RRAM set to follow 3-D flash, says IMEC

LONDON – Resistive RAM, a non-volatile memory technology usually based on metallic oxide, is unlikely to enter the market until after the 11-nm node, according to Laith Altimime, director of the memory research program at the IMEC research institute. It may do so then as a replacement for stacked floating-gate NAND flash memory and be pushing toward the monolithic integration of 2- to 4-Tbits he said at press event hosted by IMEC.
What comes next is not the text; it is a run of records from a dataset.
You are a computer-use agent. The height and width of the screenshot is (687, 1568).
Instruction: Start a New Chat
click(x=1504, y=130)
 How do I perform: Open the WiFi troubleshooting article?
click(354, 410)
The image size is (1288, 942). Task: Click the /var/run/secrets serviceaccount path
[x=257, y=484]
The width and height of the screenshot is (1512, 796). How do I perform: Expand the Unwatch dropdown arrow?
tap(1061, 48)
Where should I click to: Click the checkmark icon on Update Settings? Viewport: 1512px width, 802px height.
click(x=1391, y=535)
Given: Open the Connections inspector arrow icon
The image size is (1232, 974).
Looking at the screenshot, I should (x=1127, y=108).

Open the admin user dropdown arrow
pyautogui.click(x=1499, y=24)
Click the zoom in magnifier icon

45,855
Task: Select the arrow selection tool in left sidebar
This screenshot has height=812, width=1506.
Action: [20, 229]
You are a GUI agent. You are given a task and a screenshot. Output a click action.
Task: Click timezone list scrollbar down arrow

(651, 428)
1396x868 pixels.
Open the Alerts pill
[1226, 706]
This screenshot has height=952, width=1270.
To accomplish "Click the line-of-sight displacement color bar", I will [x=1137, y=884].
Altimime presented a flash memory roadmap that shows conventional floating-gate flash changing to so-called SONOS flash with a vertical 8-layer stacked structure at 17-nm. The stacking could increase to 16 layers at 14-nm to 11-nm. Only after that would Resistive RAM (RRAM) enter the market when it would necessarily have to have a similarly stacked structure to allow it to compete. SONOS is a silicon-oxide-nitride-oxide-silicon form of non-volatile flash memory.

IMEC is working collaboratively with major memory manufacturers including Elpida, Hynix, Micron and Samsung on both flash and follow-on memory roadmaps. Toshiba is a notable absentee from the program. The proposed memory transistor stacking is monolithic and would be in addition to die stacking that might also be done on packaged component basis.



RRAM needs to aim at intersecting with the stacked flash roadmap after the 11-nm node, according to IMEC

For RRAM IMEC is homing in on a hafnium/hafnium-oxide based material sandwiched between conventional contacts. Altimime said that in earlier work the research had surveyed the materials but what was now emerging was a very precisely engineered layered structure that optimized dc/ac electrical performance and good R-off to R-on ratio. IMEC also feels it has a very good understanding of the switching mechanism which is related to the movement of oxygen vacancies in the crystal lattice.

At the VLSI Technology Symposium in June a team of researchers from IMEC presented an analysis of RRAM filament properties in SiO2/HfSiO/NiSi material showing how the minimal achievable current in the high resistance state depends on the nature of the filament, quantifiable through a quantum mechanical conduction model.

At the upcoming International Electron Devices Meeting due to be held in Washington DC, IMEC researchers are set to present a HfO2-based RRAM cell less than 10-nm by 10-nm, featuring the Hf/HfOx resistive element and a switching energy per bit of 0.1-pJ or lower. The endurance is reported as 5 x 10^7 cycles. However, IMEC has not done large array or stacked RRAM work. "What we deliver to the partners is the understanding. Each company then does it own chip design," said Altimime.